Being born again is not a process. It is an event. It is the moment when one no longer is a non-Christian, doomed to hell, but a new person, a Christian, destined to heaven.
It is both. The first step on a journey is an event. The journey is a process. Nowhere does scripture recommend we remain at the first step on the journey of being born again. Quite the opposite. As Peter says, we who are new-born are to "grow into salvation" 1 Peter 2:2
If you think it is a process, you are depending upon your good works to get to heaven.
No, we are depending on God's grace not to leave us as abandoned children on the doorstep but to nurture us and develop in us the fruits of the spirit and the qualities of eternal life so that (as Paul says to Timothy 2 Tim. 3: 17) we may be "equipped for every good work". And again Paul reminds the Ephesians (2:10), we are "God's workmanship, created in Christ Jesus to do good works, which God prepared in advance for us to do."

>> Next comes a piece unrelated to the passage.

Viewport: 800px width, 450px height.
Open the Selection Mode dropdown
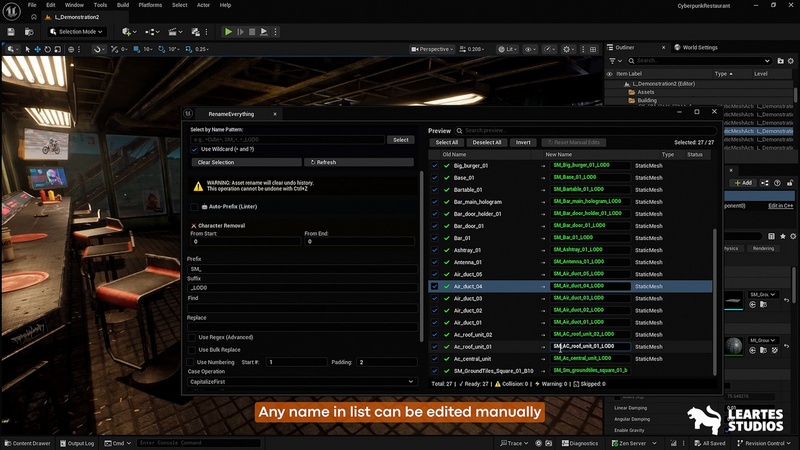point(75,31)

This is a wonderful promise. God has actually prepared good works for us to do and created us in Christ Jesus to do them.
How can doing the good works prepared for us to do be confused with relying on good works for salvation? It is rather growing in Christ as all who are new-born are expected to do.
Refusing to do the good works God prepared for us to do is refusing to fulfill God's purpose in electing us to be born again. It is trying to claim salvation while not letting salvation work in you. It is trying to remain forever an unripe fruit, dying on the vine instead of fulfilling its purpose.
NOTE: The Greek and Hebrew terms for "salvation" also mean "healing" and healing is a process. In the Aramaic that Jesus spoke and in NT Greek, the words that mean "Your faith has saved you" and "Your faith has healed you" are identical.
So to be born again implies being healed, being made whole after being broken. Like broken tools, God mends us so that we can do what we have been created to do, namely, the good works he has prepared in advance for us to do.
The good works we do are not a means to salvation, but evidence that the process of salvation is at work in us. So it is quite erroneous to accuse us of relying on good works to earn salvation.
Rather, like James, we challenge ourselves and all who claim Christ as their Redeemer to witness to the vitality of their faith through their works. In this way we fulfill the command of Christ to not only hear his words but to do them.